Kenneth Thompson ’92, a partner at Thompson Wigdor LLP and a former federal prosecutor, defeated six-term incumbent Charles Hynes in the Democratic primary for Brooklyn District Attorney on September 10. With 99% of precincts reporting, Thompson had 55% of the vote, compared to 44% for Hynes. Although Hynes remains on the Republican and Conservative ballot for the November election, his spokesman has indicated that Hynes will not be running, according to the New York Times.** Thompson is the first candidate for Brooklyn District Attorney to defeat an incumbent since 1911.
Thompson, a founding partner of the law firm Thompson Wigdor LLP, represented Nafissatou Diallo, the hotel housekeeper who accused former International Monetary Fund Leader Dominque Strauss-Kahn of sexual assault. He has also worked with elected officials including Senator Charles Schumer and Congresswoman Yvette Clark to convince the U.S. Department of Justice to reopen the investigation into the 1955 murder of Emmett Till in Mississippi.

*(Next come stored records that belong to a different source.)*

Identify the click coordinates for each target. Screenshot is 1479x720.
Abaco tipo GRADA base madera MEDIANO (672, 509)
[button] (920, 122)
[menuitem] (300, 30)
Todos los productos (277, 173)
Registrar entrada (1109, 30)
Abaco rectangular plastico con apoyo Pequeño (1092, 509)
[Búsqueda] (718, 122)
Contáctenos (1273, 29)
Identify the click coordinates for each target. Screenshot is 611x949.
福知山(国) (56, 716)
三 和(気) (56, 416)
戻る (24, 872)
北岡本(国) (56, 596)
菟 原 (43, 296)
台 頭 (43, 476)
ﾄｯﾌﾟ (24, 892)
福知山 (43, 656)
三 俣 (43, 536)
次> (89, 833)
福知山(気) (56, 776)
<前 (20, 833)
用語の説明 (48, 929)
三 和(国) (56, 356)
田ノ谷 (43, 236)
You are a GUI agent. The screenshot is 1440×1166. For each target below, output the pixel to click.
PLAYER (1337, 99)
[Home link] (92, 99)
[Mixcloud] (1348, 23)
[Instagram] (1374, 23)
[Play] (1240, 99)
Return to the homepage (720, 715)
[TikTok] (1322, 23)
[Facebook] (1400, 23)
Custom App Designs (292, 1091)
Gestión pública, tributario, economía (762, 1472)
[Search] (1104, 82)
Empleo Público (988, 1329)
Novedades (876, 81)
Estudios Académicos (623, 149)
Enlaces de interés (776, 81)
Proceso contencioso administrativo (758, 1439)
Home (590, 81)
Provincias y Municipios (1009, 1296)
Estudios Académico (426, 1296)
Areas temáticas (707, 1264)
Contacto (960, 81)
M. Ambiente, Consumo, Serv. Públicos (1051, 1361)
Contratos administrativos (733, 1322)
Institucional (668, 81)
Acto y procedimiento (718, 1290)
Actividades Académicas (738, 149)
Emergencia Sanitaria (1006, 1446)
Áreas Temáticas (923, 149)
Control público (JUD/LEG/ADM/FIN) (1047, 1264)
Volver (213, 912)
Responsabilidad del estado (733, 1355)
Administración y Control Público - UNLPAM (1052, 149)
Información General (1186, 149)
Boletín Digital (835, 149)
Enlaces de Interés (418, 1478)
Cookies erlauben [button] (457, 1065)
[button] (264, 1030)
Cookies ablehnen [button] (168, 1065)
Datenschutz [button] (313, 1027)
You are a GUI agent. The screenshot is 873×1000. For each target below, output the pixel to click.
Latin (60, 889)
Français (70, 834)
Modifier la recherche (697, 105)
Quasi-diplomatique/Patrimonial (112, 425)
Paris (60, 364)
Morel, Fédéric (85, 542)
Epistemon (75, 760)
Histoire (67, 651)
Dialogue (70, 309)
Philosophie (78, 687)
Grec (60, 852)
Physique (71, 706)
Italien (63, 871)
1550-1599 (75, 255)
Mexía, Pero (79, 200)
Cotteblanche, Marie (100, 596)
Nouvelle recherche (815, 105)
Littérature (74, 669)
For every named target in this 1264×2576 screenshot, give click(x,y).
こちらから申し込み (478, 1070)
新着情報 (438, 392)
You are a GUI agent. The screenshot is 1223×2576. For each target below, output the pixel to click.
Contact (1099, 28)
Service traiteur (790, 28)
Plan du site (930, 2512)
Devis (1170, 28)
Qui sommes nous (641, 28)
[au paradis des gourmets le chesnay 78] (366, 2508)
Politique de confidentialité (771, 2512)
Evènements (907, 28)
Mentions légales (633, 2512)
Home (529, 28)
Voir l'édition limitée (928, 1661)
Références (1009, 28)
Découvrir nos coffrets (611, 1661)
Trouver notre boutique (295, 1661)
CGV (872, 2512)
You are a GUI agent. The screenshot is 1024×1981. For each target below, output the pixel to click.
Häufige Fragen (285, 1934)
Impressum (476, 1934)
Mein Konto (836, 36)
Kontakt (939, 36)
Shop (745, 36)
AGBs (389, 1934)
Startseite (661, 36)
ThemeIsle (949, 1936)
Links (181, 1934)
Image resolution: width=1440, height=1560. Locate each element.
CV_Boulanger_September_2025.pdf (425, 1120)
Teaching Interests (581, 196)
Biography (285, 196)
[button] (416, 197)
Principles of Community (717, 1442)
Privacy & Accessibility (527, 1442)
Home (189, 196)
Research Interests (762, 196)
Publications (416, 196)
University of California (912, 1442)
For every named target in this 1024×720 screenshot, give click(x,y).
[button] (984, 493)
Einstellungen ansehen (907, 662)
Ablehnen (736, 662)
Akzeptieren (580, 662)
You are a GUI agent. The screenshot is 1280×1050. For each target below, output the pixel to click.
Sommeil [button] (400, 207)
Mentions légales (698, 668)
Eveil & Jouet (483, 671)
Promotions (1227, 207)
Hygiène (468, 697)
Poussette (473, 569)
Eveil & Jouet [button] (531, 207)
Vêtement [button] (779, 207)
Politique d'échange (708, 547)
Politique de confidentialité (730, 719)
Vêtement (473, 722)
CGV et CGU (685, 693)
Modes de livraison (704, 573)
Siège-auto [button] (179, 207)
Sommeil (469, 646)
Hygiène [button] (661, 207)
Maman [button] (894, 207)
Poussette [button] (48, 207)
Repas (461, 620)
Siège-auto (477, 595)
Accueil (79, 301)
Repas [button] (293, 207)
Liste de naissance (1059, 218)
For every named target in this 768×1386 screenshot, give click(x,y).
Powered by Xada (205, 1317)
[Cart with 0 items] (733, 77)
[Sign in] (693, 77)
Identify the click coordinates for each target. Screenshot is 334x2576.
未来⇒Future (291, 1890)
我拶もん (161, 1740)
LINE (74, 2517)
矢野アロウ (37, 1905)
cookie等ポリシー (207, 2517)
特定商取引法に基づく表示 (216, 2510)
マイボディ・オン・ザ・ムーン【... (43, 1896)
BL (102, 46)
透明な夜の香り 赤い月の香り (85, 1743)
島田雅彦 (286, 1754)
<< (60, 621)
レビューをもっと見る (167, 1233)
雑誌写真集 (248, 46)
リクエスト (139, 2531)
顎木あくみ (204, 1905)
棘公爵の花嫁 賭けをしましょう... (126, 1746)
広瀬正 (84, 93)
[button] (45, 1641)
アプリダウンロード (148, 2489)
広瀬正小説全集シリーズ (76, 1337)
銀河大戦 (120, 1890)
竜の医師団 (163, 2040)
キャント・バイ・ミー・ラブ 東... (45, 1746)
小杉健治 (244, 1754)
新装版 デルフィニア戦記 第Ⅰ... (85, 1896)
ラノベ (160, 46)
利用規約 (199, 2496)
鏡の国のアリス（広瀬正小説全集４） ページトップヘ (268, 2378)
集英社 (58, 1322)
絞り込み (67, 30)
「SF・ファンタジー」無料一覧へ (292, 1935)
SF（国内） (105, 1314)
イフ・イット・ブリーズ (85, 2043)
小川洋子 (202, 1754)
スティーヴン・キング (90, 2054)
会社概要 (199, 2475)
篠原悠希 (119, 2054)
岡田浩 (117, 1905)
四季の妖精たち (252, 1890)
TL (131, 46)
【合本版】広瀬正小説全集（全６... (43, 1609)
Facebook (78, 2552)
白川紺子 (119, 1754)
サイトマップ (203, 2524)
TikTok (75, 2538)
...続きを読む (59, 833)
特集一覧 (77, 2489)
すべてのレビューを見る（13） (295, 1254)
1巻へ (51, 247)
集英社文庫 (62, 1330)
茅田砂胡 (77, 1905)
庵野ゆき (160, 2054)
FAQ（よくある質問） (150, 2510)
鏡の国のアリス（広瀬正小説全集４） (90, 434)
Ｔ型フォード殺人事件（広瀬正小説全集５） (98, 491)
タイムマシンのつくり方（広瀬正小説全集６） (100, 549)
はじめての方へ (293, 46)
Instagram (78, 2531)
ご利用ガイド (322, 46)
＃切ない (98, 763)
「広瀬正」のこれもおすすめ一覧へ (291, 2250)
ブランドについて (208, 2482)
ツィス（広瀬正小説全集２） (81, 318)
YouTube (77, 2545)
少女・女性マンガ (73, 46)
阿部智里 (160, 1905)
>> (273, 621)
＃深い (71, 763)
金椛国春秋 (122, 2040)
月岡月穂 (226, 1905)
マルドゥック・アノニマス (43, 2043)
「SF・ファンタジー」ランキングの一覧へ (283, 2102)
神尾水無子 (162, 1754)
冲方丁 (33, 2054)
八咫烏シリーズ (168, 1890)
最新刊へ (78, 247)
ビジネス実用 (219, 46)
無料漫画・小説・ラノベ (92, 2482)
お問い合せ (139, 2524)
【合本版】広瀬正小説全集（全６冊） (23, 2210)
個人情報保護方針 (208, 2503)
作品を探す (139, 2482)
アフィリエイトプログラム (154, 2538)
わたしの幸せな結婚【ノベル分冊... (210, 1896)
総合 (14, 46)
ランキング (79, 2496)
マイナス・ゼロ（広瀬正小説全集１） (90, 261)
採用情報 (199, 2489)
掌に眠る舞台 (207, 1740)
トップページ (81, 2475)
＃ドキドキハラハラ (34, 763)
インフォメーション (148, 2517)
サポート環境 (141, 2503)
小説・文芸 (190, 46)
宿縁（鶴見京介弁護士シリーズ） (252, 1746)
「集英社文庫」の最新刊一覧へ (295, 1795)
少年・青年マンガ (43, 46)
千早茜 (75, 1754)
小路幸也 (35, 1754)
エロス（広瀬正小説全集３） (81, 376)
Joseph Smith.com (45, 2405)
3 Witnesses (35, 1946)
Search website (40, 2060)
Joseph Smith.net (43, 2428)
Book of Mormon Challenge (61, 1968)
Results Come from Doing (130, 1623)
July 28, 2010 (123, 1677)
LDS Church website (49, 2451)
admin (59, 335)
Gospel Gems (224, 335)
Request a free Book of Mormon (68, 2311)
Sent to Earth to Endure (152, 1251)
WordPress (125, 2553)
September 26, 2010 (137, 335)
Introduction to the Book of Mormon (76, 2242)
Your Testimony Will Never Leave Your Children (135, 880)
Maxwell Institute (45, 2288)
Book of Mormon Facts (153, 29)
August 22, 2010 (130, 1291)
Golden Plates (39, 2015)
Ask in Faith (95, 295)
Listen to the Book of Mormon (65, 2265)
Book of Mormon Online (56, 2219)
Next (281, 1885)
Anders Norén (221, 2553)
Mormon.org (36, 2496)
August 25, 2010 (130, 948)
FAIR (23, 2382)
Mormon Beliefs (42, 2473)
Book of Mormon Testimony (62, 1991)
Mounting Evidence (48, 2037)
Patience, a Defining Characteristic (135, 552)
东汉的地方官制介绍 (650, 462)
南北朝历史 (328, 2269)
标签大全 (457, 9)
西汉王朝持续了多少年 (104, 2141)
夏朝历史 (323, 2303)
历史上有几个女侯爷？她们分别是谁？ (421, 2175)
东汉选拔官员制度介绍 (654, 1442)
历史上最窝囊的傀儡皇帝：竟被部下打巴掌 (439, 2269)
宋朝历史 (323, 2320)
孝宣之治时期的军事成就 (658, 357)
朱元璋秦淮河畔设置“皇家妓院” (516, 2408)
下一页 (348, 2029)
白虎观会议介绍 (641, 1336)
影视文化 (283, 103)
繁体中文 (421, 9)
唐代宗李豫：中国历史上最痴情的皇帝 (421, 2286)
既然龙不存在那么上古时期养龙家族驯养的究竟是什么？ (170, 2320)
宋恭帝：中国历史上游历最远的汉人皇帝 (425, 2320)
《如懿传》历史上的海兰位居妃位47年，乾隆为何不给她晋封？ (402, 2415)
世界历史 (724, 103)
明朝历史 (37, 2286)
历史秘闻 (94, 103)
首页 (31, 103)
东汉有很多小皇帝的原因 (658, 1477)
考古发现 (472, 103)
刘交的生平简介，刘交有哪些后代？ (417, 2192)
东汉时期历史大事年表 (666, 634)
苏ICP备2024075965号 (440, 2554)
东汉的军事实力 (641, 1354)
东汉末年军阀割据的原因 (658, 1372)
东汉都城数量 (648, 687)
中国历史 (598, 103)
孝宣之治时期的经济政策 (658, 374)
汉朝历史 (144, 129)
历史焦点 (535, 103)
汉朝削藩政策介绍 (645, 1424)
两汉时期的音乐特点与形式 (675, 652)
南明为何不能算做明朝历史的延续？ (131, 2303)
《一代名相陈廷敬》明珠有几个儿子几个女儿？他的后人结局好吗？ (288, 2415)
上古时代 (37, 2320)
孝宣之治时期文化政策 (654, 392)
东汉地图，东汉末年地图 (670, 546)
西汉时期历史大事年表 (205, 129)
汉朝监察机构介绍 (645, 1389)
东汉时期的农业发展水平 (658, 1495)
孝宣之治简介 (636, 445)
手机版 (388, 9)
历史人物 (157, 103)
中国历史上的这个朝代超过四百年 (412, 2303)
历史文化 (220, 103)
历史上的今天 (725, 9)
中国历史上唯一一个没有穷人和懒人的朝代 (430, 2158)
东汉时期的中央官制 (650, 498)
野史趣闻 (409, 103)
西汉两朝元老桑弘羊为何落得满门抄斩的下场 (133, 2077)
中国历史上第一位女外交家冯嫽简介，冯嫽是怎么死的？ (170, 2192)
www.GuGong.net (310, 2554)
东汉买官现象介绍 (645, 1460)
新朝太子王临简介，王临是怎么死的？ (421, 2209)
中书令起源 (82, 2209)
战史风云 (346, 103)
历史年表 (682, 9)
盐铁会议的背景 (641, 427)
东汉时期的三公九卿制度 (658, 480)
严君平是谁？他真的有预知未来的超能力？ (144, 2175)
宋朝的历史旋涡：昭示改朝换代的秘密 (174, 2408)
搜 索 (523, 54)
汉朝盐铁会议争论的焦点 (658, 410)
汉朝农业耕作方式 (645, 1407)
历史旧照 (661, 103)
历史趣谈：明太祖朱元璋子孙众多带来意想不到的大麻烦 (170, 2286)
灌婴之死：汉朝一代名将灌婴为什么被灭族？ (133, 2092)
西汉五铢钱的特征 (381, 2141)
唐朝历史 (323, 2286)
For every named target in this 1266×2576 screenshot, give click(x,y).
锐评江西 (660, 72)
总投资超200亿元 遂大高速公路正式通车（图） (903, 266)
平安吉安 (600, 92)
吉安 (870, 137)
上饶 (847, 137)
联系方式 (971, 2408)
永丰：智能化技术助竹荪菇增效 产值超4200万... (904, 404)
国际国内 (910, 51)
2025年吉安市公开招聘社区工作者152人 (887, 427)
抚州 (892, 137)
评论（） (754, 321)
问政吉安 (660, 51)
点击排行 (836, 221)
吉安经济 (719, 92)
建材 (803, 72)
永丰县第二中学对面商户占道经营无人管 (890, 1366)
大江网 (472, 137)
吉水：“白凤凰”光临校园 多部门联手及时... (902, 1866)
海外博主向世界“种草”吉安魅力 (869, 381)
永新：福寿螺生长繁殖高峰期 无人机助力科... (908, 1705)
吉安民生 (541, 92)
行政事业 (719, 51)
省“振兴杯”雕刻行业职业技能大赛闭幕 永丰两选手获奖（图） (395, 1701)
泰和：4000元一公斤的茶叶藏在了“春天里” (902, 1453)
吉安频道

During his time in the United States Attorney’s Office for the Eastern District of New York, Thompson became known for his skill as a trial lawyer, and particularly for his role in the investigation and successful prosecution of New York City police officers for the brutal beating and torture of Abner Louima. Prior to serving in the U.S. Attorney’s Office, Thompson was an attorney in the U.S. Treasury Department, where he served as special assistant to former Treasury Department Undersecretary for Enforcement Ronald Noble, who is currently the secretary general of Interpol and a professor of law on leave at NYU Law.
Upon graduating from NYU Law, Thompson was a recipient of the Law School’s Arthur T. Vanderbilt Medal for his outstanding contributions to the community. He has also received the Black, Latino Asian Pacific American Law Alumni Association’s Distinguished Service Award.
Posted on September 12, 2013
**Update: As of October 3, 2013, Charles Hynes has decided to run on the Republican ticket in the general election for Brooklyn District Attorney, according to the New York Times.